=== Section Start ===

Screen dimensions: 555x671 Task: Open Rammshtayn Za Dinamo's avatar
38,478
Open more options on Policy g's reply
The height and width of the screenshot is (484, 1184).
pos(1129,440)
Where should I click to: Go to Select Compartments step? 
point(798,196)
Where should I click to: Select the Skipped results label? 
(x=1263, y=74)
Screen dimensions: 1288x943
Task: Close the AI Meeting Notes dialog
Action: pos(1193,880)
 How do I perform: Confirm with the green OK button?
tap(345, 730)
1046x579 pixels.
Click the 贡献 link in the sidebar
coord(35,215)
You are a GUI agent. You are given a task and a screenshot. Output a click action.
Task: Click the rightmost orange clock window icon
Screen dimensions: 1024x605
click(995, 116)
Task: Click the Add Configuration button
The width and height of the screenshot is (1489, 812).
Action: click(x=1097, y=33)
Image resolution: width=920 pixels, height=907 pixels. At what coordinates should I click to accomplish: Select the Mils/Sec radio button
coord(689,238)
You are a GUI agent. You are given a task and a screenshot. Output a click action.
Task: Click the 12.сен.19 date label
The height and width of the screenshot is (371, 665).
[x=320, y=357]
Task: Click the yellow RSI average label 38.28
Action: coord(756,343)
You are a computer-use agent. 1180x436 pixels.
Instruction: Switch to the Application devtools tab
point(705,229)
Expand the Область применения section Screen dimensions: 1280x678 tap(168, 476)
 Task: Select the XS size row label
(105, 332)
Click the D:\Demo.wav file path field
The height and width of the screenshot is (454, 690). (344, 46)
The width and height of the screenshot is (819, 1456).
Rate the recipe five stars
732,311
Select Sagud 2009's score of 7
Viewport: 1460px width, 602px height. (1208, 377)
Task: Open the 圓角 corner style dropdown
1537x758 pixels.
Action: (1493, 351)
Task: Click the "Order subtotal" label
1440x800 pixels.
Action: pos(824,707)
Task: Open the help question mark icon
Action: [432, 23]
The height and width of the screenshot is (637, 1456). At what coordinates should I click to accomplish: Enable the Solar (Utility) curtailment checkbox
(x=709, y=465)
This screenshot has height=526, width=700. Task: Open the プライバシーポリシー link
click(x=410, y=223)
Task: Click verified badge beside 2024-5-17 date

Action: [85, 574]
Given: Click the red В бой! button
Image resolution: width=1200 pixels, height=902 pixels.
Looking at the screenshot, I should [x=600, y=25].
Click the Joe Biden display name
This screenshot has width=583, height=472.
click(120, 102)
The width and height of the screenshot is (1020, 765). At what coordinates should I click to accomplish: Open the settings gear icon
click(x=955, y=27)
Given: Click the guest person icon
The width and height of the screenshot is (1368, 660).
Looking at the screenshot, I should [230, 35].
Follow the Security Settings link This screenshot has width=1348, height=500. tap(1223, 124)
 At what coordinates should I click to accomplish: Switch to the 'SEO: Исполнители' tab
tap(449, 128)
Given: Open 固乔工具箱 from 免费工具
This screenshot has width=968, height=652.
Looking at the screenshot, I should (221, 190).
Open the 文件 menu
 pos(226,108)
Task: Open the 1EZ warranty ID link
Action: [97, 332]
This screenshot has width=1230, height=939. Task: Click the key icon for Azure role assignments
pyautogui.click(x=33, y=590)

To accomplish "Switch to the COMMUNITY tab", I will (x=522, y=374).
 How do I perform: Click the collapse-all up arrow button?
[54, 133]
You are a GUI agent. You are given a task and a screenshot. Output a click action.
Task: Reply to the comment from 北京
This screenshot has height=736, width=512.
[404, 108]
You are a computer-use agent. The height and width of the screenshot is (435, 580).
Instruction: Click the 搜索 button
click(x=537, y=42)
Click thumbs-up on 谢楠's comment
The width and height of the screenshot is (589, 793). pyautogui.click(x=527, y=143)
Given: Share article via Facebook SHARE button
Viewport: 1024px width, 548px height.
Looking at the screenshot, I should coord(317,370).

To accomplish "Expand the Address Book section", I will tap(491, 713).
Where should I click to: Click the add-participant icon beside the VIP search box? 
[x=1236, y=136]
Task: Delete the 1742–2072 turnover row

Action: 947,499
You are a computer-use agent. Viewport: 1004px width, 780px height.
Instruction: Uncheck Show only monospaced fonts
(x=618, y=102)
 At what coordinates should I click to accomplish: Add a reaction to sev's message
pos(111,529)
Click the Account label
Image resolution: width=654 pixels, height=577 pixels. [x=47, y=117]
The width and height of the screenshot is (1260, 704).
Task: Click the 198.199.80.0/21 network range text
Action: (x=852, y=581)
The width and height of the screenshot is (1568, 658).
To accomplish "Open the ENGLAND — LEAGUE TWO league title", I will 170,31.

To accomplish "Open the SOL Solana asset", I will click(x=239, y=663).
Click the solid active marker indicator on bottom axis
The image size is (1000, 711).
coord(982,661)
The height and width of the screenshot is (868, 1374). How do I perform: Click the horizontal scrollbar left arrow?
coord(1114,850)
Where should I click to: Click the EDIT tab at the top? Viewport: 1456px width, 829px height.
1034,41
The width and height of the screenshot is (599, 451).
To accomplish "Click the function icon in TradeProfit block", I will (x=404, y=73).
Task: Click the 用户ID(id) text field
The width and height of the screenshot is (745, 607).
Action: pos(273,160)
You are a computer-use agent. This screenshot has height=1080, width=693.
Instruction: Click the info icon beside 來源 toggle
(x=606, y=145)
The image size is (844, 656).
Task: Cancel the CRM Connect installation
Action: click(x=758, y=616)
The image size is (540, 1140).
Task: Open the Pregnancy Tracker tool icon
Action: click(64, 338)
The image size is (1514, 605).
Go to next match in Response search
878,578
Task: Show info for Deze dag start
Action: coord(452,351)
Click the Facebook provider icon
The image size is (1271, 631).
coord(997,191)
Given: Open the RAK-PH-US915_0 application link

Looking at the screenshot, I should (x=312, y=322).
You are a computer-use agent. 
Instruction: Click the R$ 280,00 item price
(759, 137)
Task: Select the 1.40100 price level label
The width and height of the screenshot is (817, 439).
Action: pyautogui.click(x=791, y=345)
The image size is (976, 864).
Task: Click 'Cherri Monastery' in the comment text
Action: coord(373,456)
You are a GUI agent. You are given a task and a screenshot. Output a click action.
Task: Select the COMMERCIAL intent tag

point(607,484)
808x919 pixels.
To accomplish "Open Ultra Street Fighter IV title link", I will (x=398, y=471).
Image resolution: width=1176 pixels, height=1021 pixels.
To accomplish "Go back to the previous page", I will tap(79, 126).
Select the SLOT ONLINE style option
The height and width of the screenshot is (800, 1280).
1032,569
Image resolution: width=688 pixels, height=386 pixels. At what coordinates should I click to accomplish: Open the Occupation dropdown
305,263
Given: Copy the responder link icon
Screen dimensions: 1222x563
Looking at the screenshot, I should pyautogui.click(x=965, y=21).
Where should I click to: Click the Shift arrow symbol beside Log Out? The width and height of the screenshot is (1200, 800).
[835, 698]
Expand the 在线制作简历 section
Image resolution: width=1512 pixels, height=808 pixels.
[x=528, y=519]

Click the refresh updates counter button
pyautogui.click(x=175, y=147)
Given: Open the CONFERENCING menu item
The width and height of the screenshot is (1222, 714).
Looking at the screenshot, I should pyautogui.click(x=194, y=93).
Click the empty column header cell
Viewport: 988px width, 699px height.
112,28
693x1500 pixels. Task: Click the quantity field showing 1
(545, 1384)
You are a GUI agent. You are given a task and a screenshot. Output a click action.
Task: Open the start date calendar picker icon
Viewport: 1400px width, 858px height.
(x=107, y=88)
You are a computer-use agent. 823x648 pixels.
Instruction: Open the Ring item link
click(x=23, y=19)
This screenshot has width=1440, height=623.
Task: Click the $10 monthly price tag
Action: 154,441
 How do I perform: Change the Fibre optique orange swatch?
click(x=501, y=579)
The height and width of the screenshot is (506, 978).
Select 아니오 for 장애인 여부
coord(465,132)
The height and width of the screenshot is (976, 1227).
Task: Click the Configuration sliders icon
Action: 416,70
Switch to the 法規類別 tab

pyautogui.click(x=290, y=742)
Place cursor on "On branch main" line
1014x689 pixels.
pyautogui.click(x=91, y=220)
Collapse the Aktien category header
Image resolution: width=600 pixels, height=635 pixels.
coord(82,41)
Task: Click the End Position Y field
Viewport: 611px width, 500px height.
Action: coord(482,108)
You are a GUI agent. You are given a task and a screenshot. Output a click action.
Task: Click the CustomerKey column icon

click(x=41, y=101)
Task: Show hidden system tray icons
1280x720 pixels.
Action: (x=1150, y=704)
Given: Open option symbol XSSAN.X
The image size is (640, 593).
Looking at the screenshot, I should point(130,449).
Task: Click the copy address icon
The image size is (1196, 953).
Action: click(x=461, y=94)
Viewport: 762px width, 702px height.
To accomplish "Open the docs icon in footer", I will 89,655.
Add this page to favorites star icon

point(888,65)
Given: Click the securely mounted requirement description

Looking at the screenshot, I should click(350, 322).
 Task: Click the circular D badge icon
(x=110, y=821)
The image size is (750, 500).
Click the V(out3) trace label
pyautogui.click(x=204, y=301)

=== Section End ===

» **EXERCISE BRIEF**:
Please copy, exactly as written, every line in the listing above from the line with "The image size is (1514, 605)." up to and including the line with "Image resolution: width=1176".

» **RESULT**:
The image size is (1514, 605).
Go to next match in Response search
878,578
Task: Show info for Deze dag start
Action: coord(452,351)
Click the Facebook provider icon
The image size is (1271, 631).
coord(997,191)
Given: Open the RAK-PH-US915_0 application link

Looking at the screenshot, I should (x=312, y=322).
You are a computer-use agent. 
Instruction: Click the R$ 280,00 item price
(759, 137)
Task: Select the 1.40100 price level label
The width and height of the screenshot is (817, 439).
Action: pyautogui.click(x=791, y=345)
The image size is (976, 864).
Task: Click 'Cherri Monastery' in the comment text
Action: coord(373,456)
You are a GUI agent. You are given a task and a screenshot. Output a click action.
Task: Select the COMMERCIAL intent tag

point(607,484)
808x919 pixels.
To accomplish "Open Ultra Street Fighter IV title link", I will (x=398, y=471).
Image resolution: width=1176 pixels, height=1021 pixels.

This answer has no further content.